= Rhythm Pigs =

US punk-rock band from El Paso, TX

The Rhythm Pigs were an American punk band, originally from El Paso, Texas, United States, later relocated to San Francisco. Their first two albums were among the first to be released by the influential independent Mordam Records label. Their first 7-inch EP is a classic example of early hardcore, welding driving rock and roll with broad melodies and varied tempos and hooks. Their first two studio albums showed more "big tent" punk, with varied musical styles (such as the foray into rap in "Break or We'll Break Your Face" on their self-titled LP) happily shoehorned into melodic punk songs.
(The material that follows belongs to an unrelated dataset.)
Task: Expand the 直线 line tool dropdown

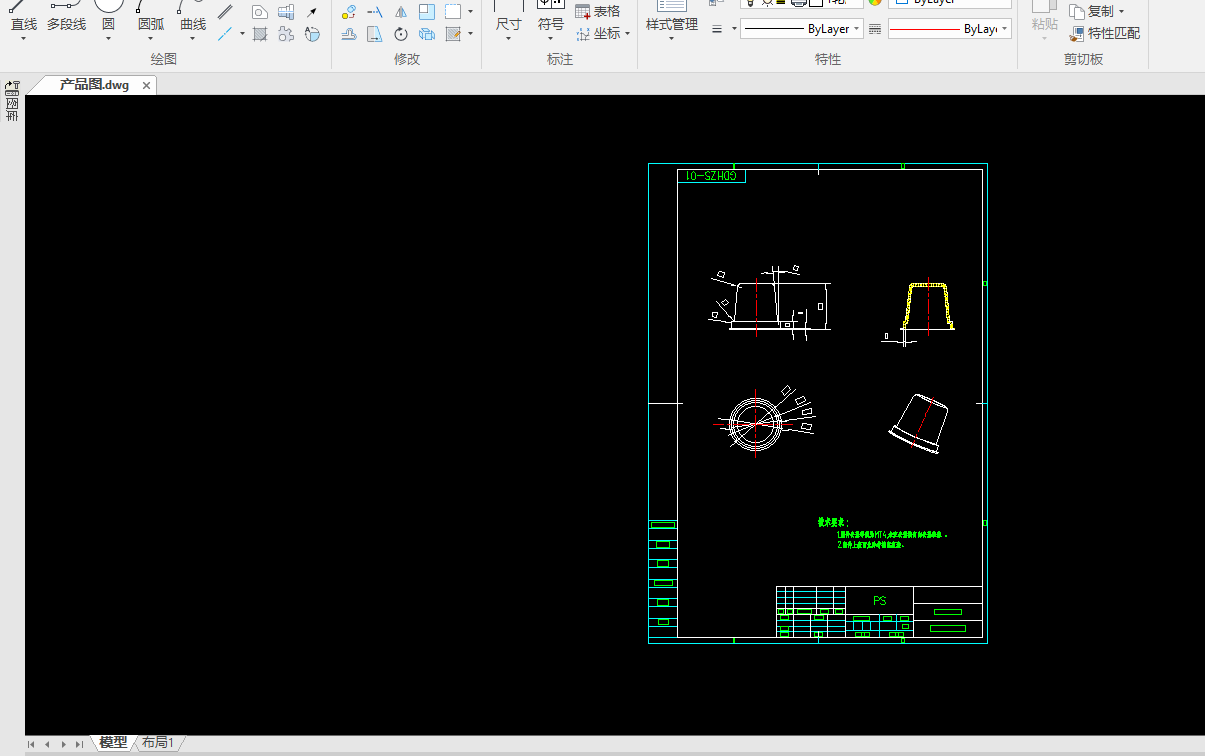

Touring extensively throughout Europe and North America throughout the mid-1980s, the Rhythm Pigs were one of the most sophisticated and musically diverse hardcore bands, and remained so throughout the 1980s as hardcore became more and more musically conservative. That the wistful and melodic power-ballads of El Paso would not be considered punk by most adherents has as much to do with the shifting definition of punk as it does with the mellowing of the band's sound. Baby Falcon Getaway saw a return to a more raw, fast-paced hard rock sound (the three out-and-out hardcore songs on El Paso are collected into a single track titled "The Fast Three") combined with the more humorous tone seen on the first album. Baby Falcon Getaway included a hardcore cover of the Gordon Lightfoot classic "Sundown" and a furiously paced rendition of Charles Mingus's "Boogie Stop Shuffle," which recalled the Peanuts theme (Vince Guaraldi's Linus and Lucy) from the first album.

==Personnel==
- 1st LP: Jay Smith, Greg Adams, Ed Ivey
- 2nd LP: Kenny Craun, Greg Adams, Ed Ivey (Don Holmes, "Main Man", LP engineered by Spot)
- I'm Not Crazy, I'm an Airplane Billy Atwell from th' Inbred replaces Kenny on drums(engineered by Jeroen Visser).
- El Paso: Jay Smith, Greg Adams, Ed Ivey
- Baby Falcon Getaway Schmeckie, Jay Smith, Ed Ivey
- 'Construction' EP Ed Ivey, Schmeckie, Jay Smith

Ed Ivey currently plays sousaphone in San Francisco's North Beach Brass Band. Ed and Billy Atwell appear as themselves in the documentary "A Texas Tale of Treason" about the making of Waldo's Hawaiian Holiday, a Repo Man sequel film . Billy Atwell is a composer/producer for hire in the NYC metro area. Jay Smith has played in Bay Area bands: Tragic Mullato, GDKs, Cinnamon Girls, Sonic Brain Jam and Gone to Ground.

==Discography==
- An American Activity 1984. 6 song 7-inch EP unclean records (cat# ur 004)
- War Between the States: South, 1985 cassette compilation. 2 songs; "Arson" and "Van Halen Hater" (cat# TPOS 042)
- The Rhythm Pigs, 1986 LP Mordam Records (cat # 2)
- Choke on This, 1987 LP Mordam Records (cat # 4)
- I'm Not Crazy, I'm an Airplane. 1988 LP Konkurrel (cat # 001-107) Recorded live at Donkiesjot (Don Quixote) Sittard Holland Nov 1987)
- El Paso 1994. CD Westworld Enterprises (cat# 13)
- Construction. 1995 Konkurrent
- Baby Falcon Getaway. 1996 CD Cool Beans Records (cat# 4)

==See also==
Beefeater (band)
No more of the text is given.